Reading text:
**********
After Phase A, the kernel still runs user work on one CPU but the BSP per-CPU
plumbing is in place. Existing tests (make run-smoke and make run-spawn)
continue to pass.
Phase B: AP Startup
Bring Application Processors (APs) online. Each AP runs the same kernel code with its own per-CPU state.
2026-04-25 grounding checkpoint: the next implementation slice should use the
current local limine crate’s MP API, not the older SmpRequest naming used
in some protocol examples. In capOS’s pinned crate, limine::request::MpRequest
returns architecture-specific limine::mp::MpRespData; x86_64 CPU records are
limine::mp::MpInfo values with processor_id, lapic_id,
MpInfo::bootstrap(entry, extra_arg), and MpInfo::extra_argument(). The
Phase B implementation is split into two checkpoints: first enumerate CPUs,
assign dense capOS CPU ids separately from Limine’s ACPI processor_id, and
allocate AP state/stack slots; then bind each non-BSP CPU to a slot via
extra_arg, start it with bootstrap, and park it in a kernel idle loop after
local CPU initialization. Both checkpoints are implemented; APs still must not
run userspace or mutate the global scheduler.
Limine MP Request
Limine provides an MP response with per-CPU records. Each x86_64 record
contains an ACPI processor id, LAPIC ID, and an atomic boot handoff. In the
local limine crate, callers should use MpInfo::bootstrap() rather than
writing the raw goto_addr field directly.
#![allow(unused)]
fn main() {
use limine::request::MpRequest;
static MP_REQUEST: MpRequest = MpRequest::new(0);
fn start_aps() {
let mp = MP_REQUEST.response().expect("no MP response");
let mut next_cpu_id = 1;
for cpu in mp.cpus() {
if cpu.lapic_id == mp.bsp_lapic_id {
continue; // skip BSP
}
let cpu_id = next_cpu_id;
next_cpu_id += 1;
record_boot_processor_id(cpu_id, cpu.processor_id);
let ap = init_ap_record(cpu_id, cpu.processor_id, cpu.lapic_id);
cpu.bootstrap(ap_entry, ap as *const ApCpu as u64);
}
}
}
AP Entry
Each AP must:
- Switch to the capOS kernel PML4 and AP-owned kernel stack
- Enable per-CPU CR4 state used by the kernel page tables and user-access guards
- Load its per-CPU GDT and TSS
- Load the shared IDT
- Set
KernelGSBaseMSR to itsPerCpupointer - Configure SYSCALL MSRs (STAR, LSTAR, SFMASK, EFER.SCE)
- Signal “ready” to BSP (atomic flag or counter)
- Enter a parked kernel idle loop
Local APIC timer setup and IPI handling remain separate Stage 7 gates; parked APs keep interrupts disabled until that work is ready.
#![allow(unused)]
fn main() {
/// AP entry point. Called by Limine with the MP info pointer.
unsafe extern "C" fn ap_entry(info: &limine::mp::MpInfo) -> ! {
let ap_ptr = info.extra_argument() as *const ApCpu;
let ap = unsafe {
ap_ptr
.as_ref()
.expect("Limine AP extra_argument must be an ApCpu pointer")
**********
Problem:
Return the passage of the capOS CPU startup text from "Limine MP Request" to "goto_addr field directly.", reproducing it verbatim. The items that follow come from a separate source unrelated to the text above.

Extracted data:
**********
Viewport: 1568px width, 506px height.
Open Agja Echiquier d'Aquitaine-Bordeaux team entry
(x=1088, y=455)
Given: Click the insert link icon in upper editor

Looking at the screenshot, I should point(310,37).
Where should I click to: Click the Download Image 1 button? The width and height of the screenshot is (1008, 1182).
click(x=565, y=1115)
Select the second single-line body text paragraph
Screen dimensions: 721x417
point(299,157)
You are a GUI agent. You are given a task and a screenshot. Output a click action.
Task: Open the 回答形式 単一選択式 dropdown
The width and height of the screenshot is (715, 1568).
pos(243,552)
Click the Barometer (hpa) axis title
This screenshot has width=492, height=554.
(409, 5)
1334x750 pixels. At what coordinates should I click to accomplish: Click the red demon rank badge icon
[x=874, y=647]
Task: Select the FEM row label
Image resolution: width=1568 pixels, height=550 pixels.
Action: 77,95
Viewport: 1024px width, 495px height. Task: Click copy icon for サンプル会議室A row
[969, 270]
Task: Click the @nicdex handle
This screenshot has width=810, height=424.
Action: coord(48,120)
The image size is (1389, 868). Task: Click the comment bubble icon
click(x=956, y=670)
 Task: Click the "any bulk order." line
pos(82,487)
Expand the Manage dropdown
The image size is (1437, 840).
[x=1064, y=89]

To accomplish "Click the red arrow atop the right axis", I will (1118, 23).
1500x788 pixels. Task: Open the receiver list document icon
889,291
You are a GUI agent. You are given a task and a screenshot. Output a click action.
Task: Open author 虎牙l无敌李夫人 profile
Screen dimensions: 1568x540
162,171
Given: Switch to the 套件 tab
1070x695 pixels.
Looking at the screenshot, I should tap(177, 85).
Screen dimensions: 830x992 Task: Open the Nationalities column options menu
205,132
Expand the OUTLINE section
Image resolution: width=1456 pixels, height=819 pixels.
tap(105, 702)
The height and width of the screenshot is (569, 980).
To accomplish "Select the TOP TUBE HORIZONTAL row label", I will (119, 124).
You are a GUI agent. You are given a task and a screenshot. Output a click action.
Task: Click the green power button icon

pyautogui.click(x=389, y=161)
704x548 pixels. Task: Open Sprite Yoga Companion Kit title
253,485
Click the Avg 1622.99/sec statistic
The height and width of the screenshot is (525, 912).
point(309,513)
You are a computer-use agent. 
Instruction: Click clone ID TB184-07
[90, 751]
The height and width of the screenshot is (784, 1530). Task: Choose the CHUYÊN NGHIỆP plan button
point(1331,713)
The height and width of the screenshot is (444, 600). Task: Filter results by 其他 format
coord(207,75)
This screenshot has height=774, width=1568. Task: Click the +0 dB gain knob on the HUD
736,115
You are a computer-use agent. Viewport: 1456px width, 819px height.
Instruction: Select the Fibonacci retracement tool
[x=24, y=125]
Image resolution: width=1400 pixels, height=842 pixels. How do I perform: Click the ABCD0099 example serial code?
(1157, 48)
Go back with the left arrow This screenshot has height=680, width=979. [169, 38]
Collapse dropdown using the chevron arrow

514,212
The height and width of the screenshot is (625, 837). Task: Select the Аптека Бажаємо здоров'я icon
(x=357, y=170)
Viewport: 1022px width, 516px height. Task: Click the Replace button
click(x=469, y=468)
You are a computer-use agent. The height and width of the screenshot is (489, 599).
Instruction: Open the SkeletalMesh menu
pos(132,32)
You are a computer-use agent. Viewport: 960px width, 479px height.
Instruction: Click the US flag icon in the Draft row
**********
Problem solution:
Limine MP Request
Limine provides an MP response with per-CPU records. Each x86_64 record
contains an ACPI processor id, LAPIC ID, and an atomic boot handoff. In the
local limine crate, callers should use MpInfo::bootstrap() rather than
writing the raw goto_addr field directly.